<< List of all deliverables

D1.1.2: Ingesting new unstructured resources

Project: FIN-CLARIAH
Grant agreement: Academy of Finland no. 345610
Start date: 01-01-2022
Duration: 24 months

WP 1.1: Report on ingesting new unstructured resources
Date of reporting: 30-11-2023

Report authors: Mietta Lennes, Jussi Piitulainen (University of Helsinki)
Contributors: Ute Dieckmann, Erik Axelson, Jyrki Niemi, Jack Rueter, Tommi Jauhiainen, Krister Lindén (University of Helsinki)
Deliverable location: Corpora and tools available via the Language Bank of Finland

Keywords for the deliverable page: corpus, data set, automatic language identification

Description

The Newspaper and Periodical Corpus of the National Library of Finland was extended with a significant amount of new material from the National Library. The new version was organized according to the automatically identified language of each sentence. The Finnish Sub-corpus of the Newspaper and Periodical Corpus of the National Library of Finland version 2 (klk-fi-v2), consisting of more than 22 billion word tokens, was published in Korp in summer 2023. It consists of the text elements that contain at least one ”fin” sentence (from the new material, from the previous version of klk-fi, and from the previous klk-sv). Moreover, the summary attributes indicate the frequency distribution of languages within each text and each paragraph. An extended version of the Swedish sub-corpus (klk-sv-v2) has been compiled in a similar way (any ”swe” in a text), but the Swedish data is currently still waiting for the rest of the annotations to be completed. For details of the reorganization process of the National Library data according to language, see Jauhiainen et al. 2022.

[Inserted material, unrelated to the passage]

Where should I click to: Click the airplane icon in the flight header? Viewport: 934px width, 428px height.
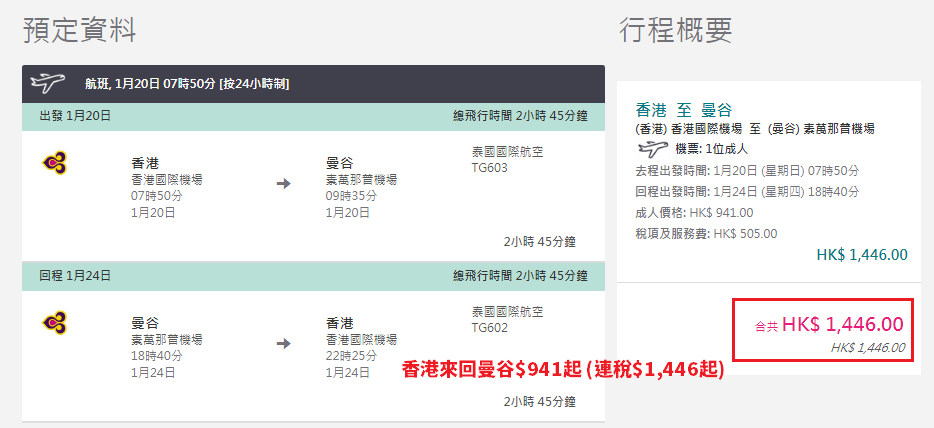[x=47, y=83]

The HeLI-OTS language identification tool was adapted for the format used in the Language Bank of Finland, together with a post-processor written to correct the identification of each sentence within its context. Another new tool was written to partition the corpus, first by the main identified languages, then by the year of publication.

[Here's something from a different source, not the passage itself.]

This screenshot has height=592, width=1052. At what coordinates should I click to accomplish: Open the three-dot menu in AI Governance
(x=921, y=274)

As a demonstration of ingesting resources including parallel spoken material in multiple languages, the corpus Christmas Gospel text-to-speech in four Uralic languages was prepared and made available for searching and playback via Korp (for details on this effort, see D2.3.2).

Other corpora published in Korp during the years 2022-23 include, e.g., the Finnish News Agency Archive 1992-2018, Kielipankki Korp Version; Corpus of Contemporary American English (COCA) – Kielipankki Korp version 2020 and Erzya and Moksha Extended Corpora (ERME) version 2, Korp.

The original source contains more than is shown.